Zu lesender Auszug ->

====

Paradoxien deutscher Sexualgeschichte

Die Nationalsozialisten machten sich diese Sehnsucht auf paradoxe Weise zu eigen: Um konservative Kirchenvertreter für sich zu gewinnen, dämonisierten sie zunächst die sexuelle Liberalisierung als „volksverderbendes“ jüdisches Projekt.

Auch Hirschfelds Institut wurde 1933 geschlossen, seine Bücher als „schädliche Literatur“ verbrannt. Gleichzeitig übernahmen die Nazis das Wissen jüdischer Sexualforscher und kodierten es zu ihren Gunsten um. Erhöhte Lust wurde nun als „Geschenk Hitlers“ verkauft, Nacktkultur wiedereingeführt, vorehelicher Sex als legitim angepriesen – jedoch ausschließlich für heterosexuelle „Arier“. Herzog spricht von einem Deal der Nazis mit den Deutschen: „Wir geben euch besseren Sex, wenn ihr dafür Juden und Homosexuelle hasst.“

Aufgrund gesteigerter Homophobie wurden im Dritten Reich 100 000 Männer zentral registriert, tausende umgebracht. Paragraf 175, der – in eingeschränkter Form bis 1994 – Sex zwischen Männern unter Strafe stellte, wurde 1935 erweitert: Jetzt konnte schon ein erotischer Blick Gefängnis bedeuten. Was Herzog daran interessant findet: Heterosexualität galt bei den Nazis als überaus verletzliche Identität, stellten Schwule doch eine Versuchung für jeden heterosexuellen Mann dar. Damit hatten die Nazis sexuelle Orientierung als „flüssig und schwankend“ erkannt.

====

Was gefragt ist ->
Beantworte bitte die folgenden Fragen zum Auszug über deutsche Sexualgeschichte:
1. Als was dämonisierten die Nationalsozialisten die sexuelle Liberalisierung zunächst?
2. In welchem Jahr wurde Hirschfelds Institut geschlossen?
3. In welchem Jahr wurde Paragraf 175 erweitert?

Vorliegende Angaben ->
====

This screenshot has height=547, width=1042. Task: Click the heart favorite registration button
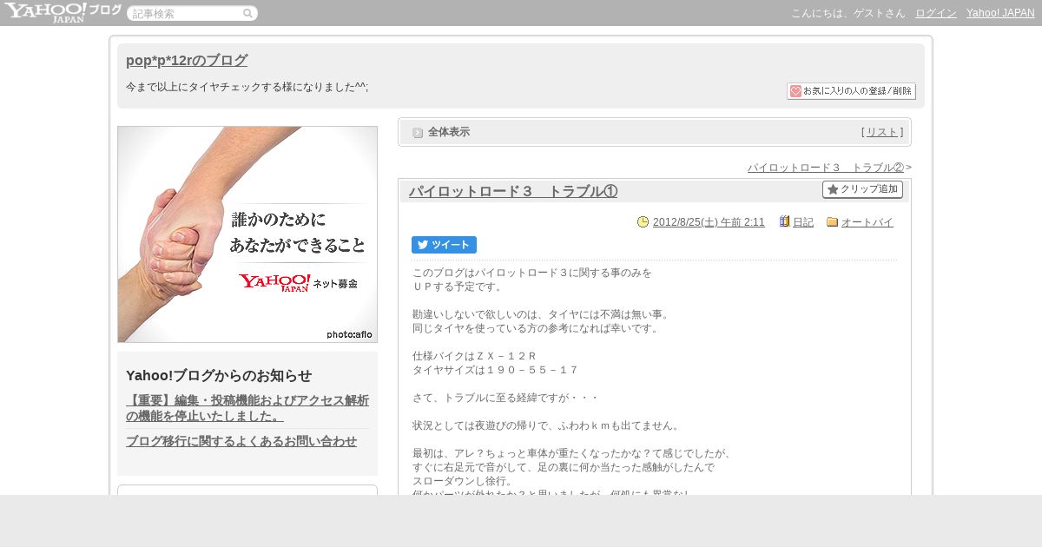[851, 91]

====

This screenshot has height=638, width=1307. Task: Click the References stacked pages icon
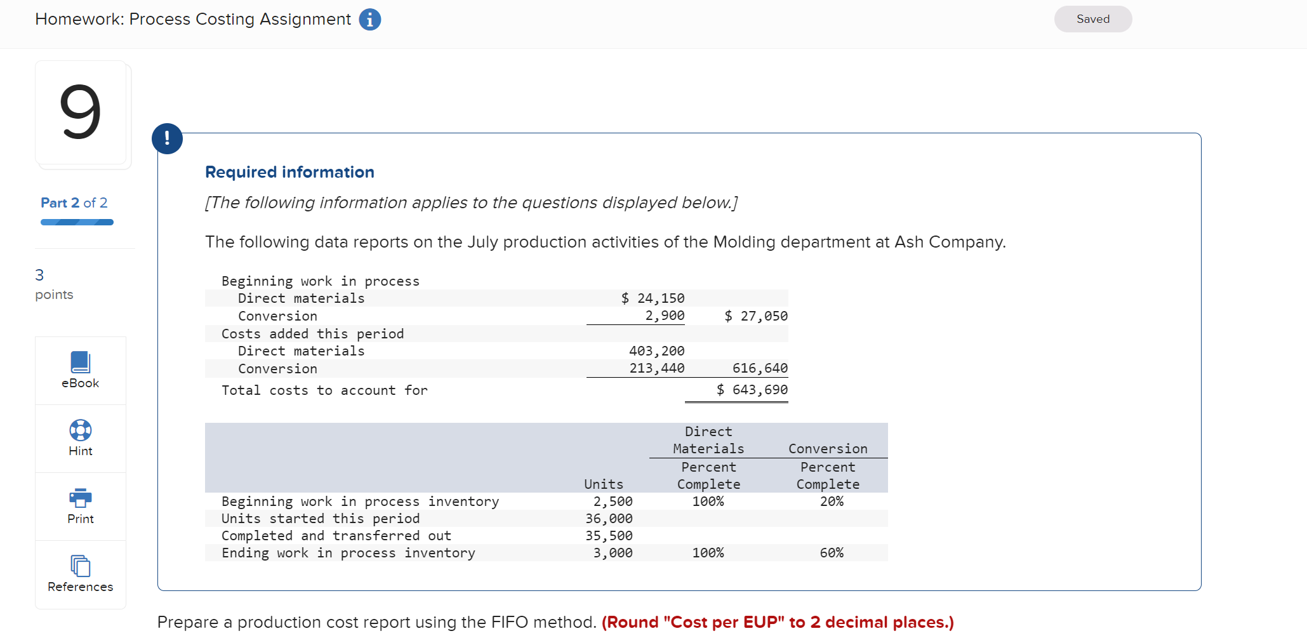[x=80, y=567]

====

Antwort siehe unten ->
1. Als „volksverderbendes“ jüdisches Projekt.
2. 1933.
3. 1935.